GIVEN PROBLEM:
Gather every line of the items below that contains the word "page", and copy each such line in full.

MATERIAL PROVIDED:
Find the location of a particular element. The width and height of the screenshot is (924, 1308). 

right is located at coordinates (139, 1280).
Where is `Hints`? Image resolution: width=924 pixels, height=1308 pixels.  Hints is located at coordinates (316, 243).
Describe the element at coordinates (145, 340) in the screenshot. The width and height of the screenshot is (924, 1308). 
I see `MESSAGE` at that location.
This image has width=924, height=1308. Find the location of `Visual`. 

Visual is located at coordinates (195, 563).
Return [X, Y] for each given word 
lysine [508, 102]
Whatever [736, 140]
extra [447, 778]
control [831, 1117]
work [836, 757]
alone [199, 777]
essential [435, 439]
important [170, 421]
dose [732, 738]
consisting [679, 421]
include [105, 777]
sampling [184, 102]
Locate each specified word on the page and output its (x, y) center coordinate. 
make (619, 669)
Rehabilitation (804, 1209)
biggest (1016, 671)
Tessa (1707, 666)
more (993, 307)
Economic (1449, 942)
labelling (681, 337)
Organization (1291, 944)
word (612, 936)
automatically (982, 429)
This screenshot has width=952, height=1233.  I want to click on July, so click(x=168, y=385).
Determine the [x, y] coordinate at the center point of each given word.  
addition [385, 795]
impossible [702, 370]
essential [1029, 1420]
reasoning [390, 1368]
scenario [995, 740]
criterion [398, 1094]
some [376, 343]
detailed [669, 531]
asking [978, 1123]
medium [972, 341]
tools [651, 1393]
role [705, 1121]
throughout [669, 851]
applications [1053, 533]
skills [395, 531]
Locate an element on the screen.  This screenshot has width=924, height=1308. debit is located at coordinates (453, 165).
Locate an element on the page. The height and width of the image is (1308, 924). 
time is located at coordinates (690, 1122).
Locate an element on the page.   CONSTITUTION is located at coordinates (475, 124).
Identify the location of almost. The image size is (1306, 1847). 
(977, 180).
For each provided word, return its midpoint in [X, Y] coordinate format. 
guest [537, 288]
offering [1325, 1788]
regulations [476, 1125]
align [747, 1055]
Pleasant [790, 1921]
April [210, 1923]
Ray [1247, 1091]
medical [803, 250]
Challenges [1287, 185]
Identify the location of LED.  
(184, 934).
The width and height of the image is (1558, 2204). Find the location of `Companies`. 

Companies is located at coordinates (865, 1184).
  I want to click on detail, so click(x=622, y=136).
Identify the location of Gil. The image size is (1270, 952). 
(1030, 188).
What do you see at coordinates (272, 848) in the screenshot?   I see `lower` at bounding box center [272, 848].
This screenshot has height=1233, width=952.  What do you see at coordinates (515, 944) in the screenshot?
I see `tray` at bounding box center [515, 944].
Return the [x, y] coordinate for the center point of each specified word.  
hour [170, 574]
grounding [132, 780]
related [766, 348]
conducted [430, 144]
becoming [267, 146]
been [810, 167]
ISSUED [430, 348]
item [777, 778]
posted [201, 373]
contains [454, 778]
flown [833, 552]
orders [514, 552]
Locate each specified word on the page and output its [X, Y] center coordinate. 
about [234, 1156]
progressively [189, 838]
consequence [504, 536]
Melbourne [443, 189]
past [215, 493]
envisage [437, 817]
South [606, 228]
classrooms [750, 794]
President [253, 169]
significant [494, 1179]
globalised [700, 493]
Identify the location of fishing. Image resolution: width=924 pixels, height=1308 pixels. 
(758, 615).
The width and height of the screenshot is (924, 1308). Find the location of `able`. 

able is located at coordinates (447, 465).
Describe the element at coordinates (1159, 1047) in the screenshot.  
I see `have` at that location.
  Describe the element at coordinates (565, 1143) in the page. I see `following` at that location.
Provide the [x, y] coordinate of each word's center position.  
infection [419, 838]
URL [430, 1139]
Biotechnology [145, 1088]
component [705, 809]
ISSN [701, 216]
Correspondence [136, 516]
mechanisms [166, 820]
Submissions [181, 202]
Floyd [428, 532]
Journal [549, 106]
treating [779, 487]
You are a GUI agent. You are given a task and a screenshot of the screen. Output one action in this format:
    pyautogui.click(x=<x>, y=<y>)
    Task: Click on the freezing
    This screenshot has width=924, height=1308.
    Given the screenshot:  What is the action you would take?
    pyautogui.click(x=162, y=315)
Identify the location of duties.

RESULT:
Locate each specified word on the page and output its (x, y) center coordinate. 
Locate an element on the page. The height and width of the image is (1308, 924). 
Locate an element on the page.   CONSTITUTION is located at coordinates (475, 124).
Locate each specified word on the page and output its [X, Y] center coordinate. 
  Describe the element at coordinates (565, 1143) in the page. I see `following` at that location.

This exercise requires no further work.